Looking at net flow data across AJ Bell’s platform since the start of March and the past two weeks in particular, and among its suite of managed funds, net flows into the AJ Bell Balanced and AJ Bell Moderately Adventurous funds were higher than they had been at the start of the year. Both of these funds have a deliberately higher exposure to bonds, typically a ‘steadier’ asset compared to more aggressive investments like shares.
How investors have been getting more bond and cash exposure
The AJ Bell portfolios were joined by other more ‘cautious’ well-known multi-asset funds, including the Vanguard LifeStrategy’s 60% and 80% equity options.
The Royal London Short-Term Money Market fund also got more attention, a type of fund which effectively offers investors a low risk alternative to money in a cash savings account.
Investors have also been buying bonds directly, with the HM Treasury gilt 0.125% proving popular in April, along with ETFs tracking fixed income assets like the iShares Ultrashort Bond ETF.
AJ Bell's Investment team made a nod to their bond exposure during their Q1 review, having allocated towards the shorter end of the yield curve.
And it’s not just AJ Bell or its customers who have been buying bonds. The latest Bank of America survey is one of the most popular sentiment checks for asset management, covering 170 respondents managing $511 billion in assets. It found that asset allocators have have been buying more bonds.

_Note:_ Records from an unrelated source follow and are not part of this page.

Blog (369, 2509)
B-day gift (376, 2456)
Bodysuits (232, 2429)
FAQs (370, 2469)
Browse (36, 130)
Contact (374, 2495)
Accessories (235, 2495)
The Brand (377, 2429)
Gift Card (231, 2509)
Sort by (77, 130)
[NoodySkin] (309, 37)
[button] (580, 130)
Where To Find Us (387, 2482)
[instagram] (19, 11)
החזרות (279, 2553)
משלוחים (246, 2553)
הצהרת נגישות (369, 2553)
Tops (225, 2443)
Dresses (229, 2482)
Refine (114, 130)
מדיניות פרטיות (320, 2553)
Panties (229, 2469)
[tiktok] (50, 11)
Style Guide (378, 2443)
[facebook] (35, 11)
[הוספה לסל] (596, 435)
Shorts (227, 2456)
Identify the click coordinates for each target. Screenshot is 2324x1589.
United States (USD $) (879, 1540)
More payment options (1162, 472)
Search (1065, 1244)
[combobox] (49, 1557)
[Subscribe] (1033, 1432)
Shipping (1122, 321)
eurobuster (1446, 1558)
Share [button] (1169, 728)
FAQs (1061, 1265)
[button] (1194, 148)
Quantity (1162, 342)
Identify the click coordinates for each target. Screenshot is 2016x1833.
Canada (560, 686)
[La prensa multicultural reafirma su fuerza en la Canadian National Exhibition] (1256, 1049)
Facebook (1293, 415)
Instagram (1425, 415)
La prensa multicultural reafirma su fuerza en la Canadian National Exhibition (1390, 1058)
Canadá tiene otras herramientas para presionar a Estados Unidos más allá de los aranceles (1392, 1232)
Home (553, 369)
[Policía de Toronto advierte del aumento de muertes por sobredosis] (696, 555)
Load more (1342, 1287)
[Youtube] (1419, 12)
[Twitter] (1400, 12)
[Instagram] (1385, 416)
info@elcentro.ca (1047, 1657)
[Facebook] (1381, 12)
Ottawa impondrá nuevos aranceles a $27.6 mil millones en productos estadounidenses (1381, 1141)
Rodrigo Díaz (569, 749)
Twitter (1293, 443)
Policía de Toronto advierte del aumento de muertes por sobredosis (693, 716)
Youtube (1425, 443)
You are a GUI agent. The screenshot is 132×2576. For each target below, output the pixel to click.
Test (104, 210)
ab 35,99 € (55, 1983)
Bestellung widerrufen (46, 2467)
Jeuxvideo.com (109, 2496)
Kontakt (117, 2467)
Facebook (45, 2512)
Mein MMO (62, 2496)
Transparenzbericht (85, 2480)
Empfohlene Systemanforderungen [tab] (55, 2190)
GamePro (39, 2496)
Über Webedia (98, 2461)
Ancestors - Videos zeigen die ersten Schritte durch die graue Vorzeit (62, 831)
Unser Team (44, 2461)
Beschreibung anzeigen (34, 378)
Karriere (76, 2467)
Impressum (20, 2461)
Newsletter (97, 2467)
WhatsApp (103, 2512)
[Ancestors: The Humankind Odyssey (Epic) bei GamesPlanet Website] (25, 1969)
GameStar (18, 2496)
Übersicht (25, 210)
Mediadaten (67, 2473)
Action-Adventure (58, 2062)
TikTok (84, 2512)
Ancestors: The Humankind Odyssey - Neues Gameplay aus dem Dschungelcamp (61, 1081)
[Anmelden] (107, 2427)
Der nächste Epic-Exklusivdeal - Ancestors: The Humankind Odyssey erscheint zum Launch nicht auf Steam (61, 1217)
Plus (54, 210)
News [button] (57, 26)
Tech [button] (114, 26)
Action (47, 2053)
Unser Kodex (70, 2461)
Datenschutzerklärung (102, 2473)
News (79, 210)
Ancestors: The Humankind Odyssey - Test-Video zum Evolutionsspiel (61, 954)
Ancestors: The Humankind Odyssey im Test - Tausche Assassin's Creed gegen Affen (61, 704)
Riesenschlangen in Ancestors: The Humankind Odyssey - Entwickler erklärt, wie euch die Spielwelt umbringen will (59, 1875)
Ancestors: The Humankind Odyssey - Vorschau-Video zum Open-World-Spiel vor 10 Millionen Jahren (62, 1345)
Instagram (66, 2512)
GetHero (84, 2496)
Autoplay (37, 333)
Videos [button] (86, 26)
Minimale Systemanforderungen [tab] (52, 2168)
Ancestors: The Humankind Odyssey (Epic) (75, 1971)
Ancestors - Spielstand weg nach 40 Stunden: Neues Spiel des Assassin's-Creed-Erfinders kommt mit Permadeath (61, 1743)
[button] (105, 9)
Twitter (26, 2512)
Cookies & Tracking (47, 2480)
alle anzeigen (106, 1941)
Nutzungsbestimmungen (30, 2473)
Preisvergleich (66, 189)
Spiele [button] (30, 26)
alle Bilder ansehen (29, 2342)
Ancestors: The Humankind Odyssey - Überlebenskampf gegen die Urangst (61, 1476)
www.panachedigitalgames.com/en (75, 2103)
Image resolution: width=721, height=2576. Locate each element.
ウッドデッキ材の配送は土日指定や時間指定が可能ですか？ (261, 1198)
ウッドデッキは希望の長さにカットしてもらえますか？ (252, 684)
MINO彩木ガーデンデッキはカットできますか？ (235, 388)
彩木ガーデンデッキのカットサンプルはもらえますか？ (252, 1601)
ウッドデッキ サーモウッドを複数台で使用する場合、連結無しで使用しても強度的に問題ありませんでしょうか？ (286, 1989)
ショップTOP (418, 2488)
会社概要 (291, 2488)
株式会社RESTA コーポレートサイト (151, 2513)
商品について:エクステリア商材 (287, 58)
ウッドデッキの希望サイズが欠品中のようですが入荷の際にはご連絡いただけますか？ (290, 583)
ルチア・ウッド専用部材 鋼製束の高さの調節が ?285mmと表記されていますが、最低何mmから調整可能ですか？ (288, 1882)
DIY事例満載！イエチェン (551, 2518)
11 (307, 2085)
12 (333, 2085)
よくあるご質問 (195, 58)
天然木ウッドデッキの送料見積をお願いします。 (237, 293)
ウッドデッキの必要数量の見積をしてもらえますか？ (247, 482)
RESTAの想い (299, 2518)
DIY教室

‘Global conflict’ is the most common worry for fund managers according to the survey, followed by inflation then a ‘disorderly rise in bond yields’.
But it’s not all doom and gloom because although fund managers are feeling tetchier than they were when the Strait of Hormuz was fully open, sentiment isn’t as bad as it was this time last year after the announcement of ‘Liberation Day’ tariffs.
Equities are still getting inflows too
While investors have been upping their defensive stakes that doesn’t mean they’ve become completely risk averse as equity funds and stocks have remained popular since the start of April.
Among AJ Bell funds, AJ Bell Adventurous portfolio continued to see strong inflows in the first two weeks of April. As its name suggests, this fund is for investors able to tolerate a higher level of risk than the other managed funds because it holds 100% in equities, one of the riskiest types of investment assets in the market.
Global index trackers have also continued to see inflows, namely the HSBC FTSE All World ETF and the Vanguard version. In terms of individual stocks, tech firms Micron and Microsoft proved popular too.
Why do investors opt for bonds?
Bonds are classed as less risky than equities and are typically a relatively ‘stable’ part of a portfolio. At the most basic level bonds are a type of loan to a government or company, in exchange for regular interest payments (known as the coupon) and the promise that your original investment will be repaid at the end of a fixed period.
This fixed payment element is what gives bonds their reliable, consistent nature, although they are still subject to price changes. Bond prices move up and down and that impacts the yield investors can expect while they own it. Bond prices and yields have an inverse relationship. When the bond price rises, yields fall and vice versa.
During March, as the Iran conflict escalated, most sectors averaged an overall loss bond bonds losses were much narrower than the equity portfolios, around 1-2% versus double digit losses in emerging market or UK equity funds, according to data from FE fundinfo.